Verstörend, aber nie reisserisch, hallt er bis heute in mir nach. Das Schicksal der beiden Freunde schildert Olsen bewegend und eindringlich. Mehr als gut nachvollziehen kann man dabei, wie es dem jeweils anderen damit geht wie sich der Freund verhält. Ihr merkt schon, ich mache gerade beschreibend einen Eiertanz, will auf keinen Fall zuviel verraten. Nur soviel, die Motivation von beiden arbeitet Olsen sehr gut heraus und man weiß nie, auf welche Seite man sich stellen soll, gleich wie aufwühlend das Handeln des Einzelnen dabei ist. Während der Eine in Verzweiflung versinkt, die ihn lähmt und handlungsunfähig macht, sind in dem Anderen der Kampfgeist und der Überlebenswille noch immer stark. Eine spektakuläre Flucht und vor allem die unglaublich realistisch geschilderte Atmosphäre in diesem düsteren Sanatorium geben dem Roman zusätzlichen Thrill. Gar nicht wissen will man, was man sich zur Zeit des Zweiten Weltkrieges an medizinischen Experimenten so alles ausgedacht und was praktiziert hat. Vieles steht hier zwischen den Zeilen, Olsen ist ein Meister des Kopfkinos, Gänsehaut inklusive …
Ein Zeitsprung ins Heidelberg der heutigen Zeit macht die Geschichte zudem zu einer Zeitreise. Aber mehr noch als eine Reise durch die Zeit, durch eine finstere, belastete Epoche, ist es die Reise ins Innerste der beiden Freunde, welches die Handlung bestimmt und einen die Luft anhalten läßt.
Wieviel kann eine Freundschaft aushalten? Wie lebt man mit einer Schuld, die nicht vergeht, nicht einmal weniger wird? Wie mit dem Hass, der einem Verhalten folgt, wie der Rauch dem Feuer? Wieviel Erinnerung kann die Zeit tilgen, vermag sie tatsächlich alles zu heilen?

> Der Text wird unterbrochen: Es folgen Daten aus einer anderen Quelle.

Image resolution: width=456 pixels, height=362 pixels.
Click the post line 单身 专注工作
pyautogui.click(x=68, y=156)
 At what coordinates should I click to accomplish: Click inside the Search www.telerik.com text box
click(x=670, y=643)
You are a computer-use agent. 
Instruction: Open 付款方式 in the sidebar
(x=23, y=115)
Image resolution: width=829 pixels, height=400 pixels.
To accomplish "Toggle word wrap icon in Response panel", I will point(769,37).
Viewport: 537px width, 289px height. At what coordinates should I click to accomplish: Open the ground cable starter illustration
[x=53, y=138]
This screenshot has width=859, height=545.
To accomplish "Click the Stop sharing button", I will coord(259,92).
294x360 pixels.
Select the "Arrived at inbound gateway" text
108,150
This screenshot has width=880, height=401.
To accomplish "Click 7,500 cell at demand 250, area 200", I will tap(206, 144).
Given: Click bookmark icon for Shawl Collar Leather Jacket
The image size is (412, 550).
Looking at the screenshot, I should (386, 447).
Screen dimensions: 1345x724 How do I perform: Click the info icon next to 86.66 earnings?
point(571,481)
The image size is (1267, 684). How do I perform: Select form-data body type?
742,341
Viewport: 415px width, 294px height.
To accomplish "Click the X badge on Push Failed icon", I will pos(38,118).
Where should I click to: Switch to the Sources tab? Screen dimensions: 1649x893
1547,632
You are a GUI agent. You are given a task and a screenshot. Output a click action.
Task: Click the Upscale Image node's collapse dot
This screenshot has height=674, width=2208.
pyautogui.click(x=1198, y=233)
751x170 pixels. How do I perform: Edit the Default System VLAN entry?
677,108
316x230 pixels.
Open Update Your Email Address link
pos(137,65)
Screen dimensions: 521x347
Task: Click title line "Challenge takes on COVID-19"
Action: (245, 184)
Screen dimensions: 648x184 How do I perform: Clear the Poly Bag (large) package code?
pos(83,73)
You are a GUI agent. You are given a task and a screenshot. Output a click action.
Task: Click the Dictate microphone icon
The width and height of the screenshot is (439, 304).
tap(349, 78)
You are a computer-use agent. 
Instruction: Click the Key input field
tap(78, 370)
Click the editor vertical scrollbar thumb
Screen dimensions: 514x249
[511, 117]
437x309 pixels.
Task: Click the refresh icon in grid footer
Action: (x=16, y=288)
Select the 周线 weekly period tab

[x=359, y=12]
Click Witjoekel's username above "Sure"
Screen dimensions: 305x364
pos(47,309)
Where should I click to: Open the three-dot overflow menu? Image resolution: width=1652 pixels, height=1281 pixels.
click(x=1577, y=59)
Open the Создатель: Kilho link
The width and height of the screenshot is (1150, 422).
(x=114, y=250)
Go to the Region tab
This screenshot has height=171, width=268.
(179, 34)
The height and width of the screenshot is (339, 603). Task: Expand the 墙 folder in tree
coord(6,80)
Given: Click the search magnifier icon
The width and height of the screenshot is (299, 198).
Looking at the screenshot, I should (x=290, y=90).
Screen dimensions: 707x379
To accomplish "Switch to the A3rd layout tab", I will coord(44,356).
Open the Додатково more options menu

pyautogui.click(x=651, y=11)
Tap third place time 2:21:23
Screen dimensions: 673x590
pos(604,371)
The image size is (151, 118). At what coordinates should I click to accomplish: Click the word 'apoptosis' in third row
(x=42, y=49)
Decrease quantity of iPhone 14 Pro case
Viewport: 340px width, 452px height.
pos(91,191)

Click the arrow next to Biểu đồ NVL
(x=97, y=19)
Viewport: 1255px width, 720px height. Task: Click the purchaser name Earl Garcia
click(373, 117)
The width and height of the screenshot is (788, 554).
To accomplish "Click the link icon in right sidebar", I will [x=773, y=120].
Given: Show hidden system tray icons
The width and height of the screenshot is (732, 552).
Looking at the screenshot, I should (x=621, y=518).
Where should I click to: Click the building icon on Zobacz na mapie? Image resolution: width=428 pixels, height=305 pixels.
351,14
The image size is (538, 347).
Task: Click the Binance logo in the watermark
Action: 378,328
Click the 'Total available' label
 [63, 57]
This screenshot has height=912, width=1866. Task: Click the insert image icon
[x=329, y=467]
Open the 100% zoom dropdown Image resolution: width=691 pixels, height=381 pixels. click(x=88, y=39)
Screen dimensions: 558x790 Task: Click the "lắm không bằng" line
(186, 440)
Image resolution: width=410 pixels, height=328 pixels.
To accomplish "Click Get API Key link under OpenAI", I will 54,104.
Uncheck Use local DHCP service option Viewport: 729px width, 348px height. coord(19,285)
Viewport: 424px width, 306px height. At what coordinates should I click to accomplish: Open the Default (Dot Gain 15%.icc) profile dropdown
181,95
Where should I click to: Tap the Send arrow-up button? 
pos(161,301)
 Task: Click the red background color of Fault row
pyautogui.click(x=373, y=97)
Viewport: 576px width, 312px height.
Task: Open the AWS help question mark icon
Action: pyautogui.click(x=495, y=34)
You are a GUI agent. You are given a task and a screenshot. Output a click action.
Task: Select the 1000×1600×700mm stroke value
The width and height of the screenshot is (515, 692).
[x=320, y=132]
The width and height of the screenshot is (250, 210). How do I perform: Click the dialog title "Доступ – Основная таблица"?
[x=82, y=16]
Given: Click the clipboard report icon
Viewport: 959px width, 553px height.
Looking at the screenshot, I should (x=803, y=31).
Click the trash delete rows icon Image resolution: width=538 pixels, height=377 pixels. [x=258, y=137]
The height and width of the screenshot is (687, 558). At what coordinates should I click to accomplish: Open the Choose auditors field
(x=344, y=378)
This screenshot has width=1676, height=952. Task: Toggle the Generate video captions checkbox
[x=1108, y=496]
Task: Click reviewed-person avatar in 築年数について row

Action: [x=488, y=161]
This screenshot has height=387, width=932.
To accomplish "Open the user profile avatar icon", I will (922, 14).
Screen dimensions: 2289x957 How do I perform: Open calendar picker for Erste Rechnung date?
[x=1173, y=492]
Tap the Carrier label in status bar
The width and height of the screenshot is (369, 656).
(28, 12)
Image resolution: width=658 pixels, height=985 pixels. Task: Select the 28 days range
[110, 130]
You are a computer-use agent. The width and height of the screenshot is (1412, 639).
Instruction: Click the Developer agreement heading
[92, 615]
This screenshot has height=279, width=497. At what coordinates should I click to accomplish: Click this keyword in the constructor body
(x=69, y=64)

Mein Fazit: Wer die Carl Moerck Reihe von Olsen mag, der wird hier überrascht sein, diese Facetten von ihm kennenzulernen. Ich bin mir sicher, wäre dieser Roman unter einem Pseudonym veröffentlicht worden, hätte er deutlich mehr Leser erreicht, besonders diejenigen, die lieber abseits des Genres Krimi/Thriller unterwegs sind.
Ich durfte Jussi Adler Olsen im Rahmen einer Lesung schon live erleben. Dabei habe ich ihn als einen unglaublich charismatischen und sympatischen Autor wahrgenommen, der leger und seinen Lesern gegenüber sehr zugewandt auftritt. Seinen Humor und sein Augenzwinkern habe ich in seiner Figur Carl Moerck wiedergefunden, genau das mag ich an ihr. Im Alphabethaus zeigt er eine gänzlich andere, sehr nachdenkliche Seite.
Im Laufe der damaligen Veranstaltung war mir bald klar, warum ihm dieser Roman so authentisch gelungen ist: Sein Vater war der Leiter einer Nervenheilanstalt und er war als Junge oft in dessen Sanatorium zu Besuch. Hatte Umgang mit Menschen, darunter Mörder und Gewalttäter, die ihm mehr als nur ein Gesicht zeigten, deren Schreie bis in sein Kinderzimmer im Nachbarhaus zu hören waren … Wie sehr ihn das geprägt hat, kann man hier spüren. Die Faszination die ihn umtrieb zu ergründen, wie es möglich ist zu erkennen, wann und ob jemand simuliert, geben seinem Alphabethaus die Tiefe. Sein Vater dürfte ihm dabei ein guter Ratgeber gewesen sein …
Das eine der Figuren im Alphabethaus Petra heißt, es handelt sich um eine Krankenschwester die in Heidelberg lebt und Olsen damals schmunzelnd beim Signieren zu mir aufsah, als ich ihm meinen Namen nannte – Na, dazu muss ich Euch nicht mehr sagen. Gell?